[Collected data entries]
___

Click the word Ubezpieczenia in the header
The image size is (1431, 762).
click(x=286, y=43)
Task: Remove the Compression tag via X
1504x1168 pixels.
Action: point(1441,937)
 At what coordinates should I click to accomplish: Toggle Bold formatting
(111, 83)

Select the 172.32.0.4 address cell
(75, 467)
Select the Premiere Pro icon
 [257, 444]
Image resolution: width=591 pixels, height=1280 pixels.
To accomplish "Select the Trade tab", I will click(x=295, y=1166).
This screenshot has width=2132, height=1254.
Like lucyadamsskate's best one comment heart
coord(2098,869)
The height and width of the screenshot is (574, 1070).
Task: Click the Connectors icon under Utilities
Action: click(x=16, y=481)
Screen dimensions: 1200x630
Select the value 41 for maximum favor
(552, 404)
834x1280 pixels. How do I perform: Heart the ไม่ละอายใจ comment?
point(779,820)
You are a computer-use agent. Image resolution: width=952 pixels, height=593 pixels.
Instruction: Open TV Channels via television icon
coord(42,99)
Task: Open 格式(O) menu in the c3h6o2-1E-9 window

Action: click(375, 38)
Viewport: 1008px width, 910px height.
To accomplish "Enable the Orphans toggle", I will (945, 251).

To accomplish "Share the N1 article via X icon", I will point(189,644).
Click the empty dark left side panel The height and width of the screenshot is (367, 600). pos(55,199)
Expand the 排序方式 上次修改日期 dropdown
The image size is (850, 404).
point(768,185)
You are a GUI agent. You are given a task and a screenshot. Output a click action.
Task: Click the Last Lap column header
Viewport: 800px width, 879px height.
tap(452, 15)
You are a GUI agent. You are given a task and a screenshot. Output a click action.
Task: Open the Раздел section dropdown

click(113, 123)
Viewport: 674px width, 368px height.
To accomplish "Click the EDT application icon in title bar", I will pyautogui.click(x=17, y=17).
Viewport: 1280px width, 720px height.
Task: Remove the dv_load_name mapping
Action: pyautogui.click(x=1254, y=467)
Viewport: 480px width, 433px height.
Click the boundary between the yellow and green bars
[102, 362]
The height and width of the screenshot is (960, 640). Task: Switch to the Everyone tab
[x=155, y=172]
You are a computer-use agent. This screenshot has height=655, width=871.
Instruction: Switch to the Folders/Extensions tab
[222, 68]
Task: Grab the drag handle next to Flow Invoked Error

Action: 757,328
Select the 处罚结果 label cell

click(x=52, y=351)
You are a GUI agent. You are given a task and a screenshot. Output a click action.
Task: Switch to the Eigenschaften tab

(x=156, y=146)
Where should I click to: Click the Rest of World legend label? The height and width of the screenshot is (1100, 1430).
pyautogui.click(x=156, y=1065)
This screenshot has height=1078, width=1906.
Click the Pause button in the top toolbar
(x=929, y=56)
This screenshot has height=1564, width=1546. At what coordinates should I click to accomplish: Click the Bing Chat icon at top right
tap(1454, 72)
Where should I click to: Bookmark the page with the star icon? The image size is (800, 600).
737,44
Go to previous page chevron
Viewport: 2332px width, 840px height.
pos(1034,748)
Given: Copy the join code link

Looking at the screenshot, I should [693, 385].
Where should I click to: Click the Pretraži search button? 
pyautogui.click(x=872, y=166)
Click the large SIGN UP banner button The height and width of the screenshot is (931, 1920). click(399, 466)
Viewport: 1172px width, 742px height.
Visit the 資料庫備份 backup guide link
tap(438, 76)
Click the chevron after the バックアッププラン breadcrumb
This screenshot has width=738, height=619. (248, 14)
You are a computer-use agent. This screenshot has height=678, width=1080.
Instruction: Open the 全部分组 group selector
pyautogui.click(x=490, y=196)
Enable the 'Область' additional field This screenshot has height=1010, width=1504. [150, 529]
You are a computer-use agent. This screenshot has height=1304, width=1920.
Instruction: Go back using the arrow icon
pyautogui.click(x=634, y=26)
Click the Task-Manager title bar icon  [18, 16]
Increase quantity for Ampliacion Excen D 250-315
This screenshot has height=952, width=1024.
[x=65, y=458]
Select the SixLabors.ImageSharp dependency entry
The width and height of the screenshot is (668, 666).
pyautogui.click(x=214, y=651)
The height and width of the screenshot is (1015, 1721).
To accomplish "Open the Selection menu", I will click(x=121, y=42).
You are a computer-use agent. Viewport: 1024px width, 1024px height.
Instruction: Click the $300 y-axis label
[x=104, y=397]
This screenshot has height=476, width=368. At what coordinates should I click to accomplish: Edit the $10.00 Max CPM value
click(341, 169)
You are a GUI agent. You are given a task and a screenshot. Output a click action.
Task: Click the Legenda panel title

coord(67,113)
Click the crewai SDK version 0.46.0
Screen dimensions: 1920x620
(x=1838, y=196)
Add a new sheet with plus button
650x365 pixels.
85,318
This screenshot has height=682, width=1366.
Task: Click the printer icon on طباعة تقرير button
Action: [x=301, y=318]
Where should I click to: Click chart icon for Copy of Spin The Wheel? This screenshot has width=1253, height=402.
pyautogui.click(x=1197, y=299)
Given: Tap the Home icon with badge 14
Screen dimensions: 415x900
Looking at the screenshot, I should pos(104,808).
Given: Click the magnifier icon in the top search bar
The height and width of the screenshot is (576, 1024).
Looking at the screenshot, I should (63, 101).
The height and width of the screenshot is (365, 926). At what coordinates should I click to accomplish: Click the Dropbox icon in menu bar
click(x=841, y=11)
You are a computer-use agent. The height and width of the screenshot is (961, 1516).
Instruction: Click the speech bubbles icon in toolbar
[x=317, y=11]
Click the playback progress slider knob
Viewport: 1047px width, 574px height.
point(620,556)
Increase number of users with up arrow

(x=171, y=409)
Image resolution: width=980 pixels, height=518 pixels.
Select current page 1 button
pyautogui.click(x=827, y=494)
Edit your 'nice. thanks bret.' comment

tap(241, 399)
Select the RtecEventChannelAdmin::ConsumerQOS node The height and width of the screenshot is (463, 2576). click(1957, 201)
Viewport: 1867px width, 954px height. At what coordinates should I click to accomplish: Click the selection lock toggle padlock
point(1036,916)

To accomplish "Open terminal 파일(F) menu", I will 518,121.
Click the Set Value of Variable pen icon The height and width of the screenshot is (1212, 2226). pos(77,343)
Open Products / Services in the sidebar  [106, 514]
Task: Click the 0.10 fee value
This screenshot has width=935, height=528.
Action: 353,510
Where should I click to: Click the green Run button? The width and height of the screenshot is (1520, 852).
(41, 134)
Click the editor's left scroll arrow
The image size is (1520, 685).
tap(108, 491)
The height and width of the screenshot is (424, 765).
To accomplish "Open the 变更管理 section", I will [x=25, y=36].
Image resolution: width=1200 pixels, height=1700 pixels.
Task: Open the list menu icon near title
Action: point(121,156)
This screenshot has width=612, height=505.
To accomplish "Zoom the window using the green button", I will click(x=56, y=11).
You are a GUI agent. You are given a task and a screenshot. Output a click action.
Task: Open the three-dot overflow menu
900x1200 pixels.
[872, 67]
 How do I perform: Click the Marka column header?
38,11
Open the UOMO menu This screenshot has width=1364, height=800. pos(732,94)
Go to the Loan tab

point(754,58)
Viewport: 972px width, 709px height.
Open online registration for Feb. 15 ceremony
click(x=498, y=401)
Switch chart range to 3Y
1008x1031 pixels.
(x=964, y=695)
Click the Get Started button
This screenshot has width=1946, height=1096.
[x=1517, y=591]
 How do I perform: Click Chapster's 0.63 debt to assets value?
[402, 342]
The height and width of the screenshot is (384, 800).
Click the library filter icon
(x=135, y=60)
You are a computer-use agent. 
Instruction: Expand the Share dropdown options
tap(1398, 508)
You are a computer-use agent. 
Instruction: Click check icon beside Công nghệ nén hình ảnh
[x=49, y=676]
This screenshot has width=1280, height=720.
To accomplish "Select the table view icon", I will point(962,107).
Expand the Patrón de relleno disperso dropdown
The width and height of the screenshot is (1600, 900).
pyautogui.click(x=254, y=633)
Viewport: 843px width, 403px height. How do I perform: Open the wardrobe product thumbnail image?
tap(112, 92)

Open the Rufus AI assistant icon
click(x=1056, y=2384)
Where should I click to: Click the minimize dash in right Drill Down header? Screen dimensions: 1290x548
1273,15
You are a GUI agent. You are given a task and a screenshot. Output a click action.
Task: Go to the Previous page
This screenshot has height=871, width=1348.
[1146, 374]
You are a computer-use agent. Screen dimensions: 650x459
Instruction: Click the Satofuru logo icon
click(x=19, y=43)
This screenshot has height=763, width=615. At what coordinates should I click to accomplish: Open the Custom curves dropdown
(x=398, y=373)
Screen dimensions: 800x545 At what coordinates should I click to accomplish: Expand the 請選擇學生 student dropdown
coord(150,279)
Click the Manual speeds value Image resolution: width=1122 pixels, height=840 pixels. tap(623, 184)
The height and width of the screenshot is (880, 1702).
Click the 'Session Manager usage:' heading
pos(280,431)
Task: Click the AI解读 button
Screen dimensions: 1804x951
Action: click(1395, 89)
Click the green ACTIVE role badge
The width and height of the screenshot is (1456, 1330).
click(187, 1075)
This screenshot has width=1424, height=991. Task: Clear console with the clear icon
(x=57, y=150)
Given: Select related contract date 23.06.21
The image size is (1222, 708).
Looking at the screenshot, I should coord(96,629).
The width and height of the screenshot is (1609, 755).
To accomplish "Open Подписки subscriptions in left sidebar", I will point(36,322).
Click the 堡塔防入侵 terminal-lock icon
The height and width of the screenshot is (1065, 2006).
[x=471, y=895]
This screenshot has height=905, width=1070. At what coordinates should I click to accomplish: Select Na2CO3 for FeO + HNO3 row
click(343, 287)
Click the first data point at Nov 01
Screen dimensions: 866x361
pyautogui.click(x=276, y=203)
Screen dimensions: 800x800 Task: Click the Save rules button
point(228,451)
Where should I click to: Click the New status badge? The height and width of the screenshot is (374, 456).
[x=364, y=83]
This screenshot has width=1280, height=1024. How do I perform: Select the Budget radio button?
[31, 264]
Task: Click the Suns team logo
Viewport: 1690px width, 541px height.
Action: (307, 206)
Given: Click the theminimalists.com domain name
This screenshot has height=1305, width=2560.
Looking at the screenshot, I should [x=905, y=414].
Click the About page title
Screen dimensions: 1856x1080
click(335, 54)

___

- **Instructions for the task**: In the data above, find each line where the string "Enable" appears, then copy it.

- **Written reply**:
To accomplish "Enable the Orphans toggle", I will (945, 251).
Enable the 'Область' additional field This screenshot has height=1010, width=1504. [150, 529]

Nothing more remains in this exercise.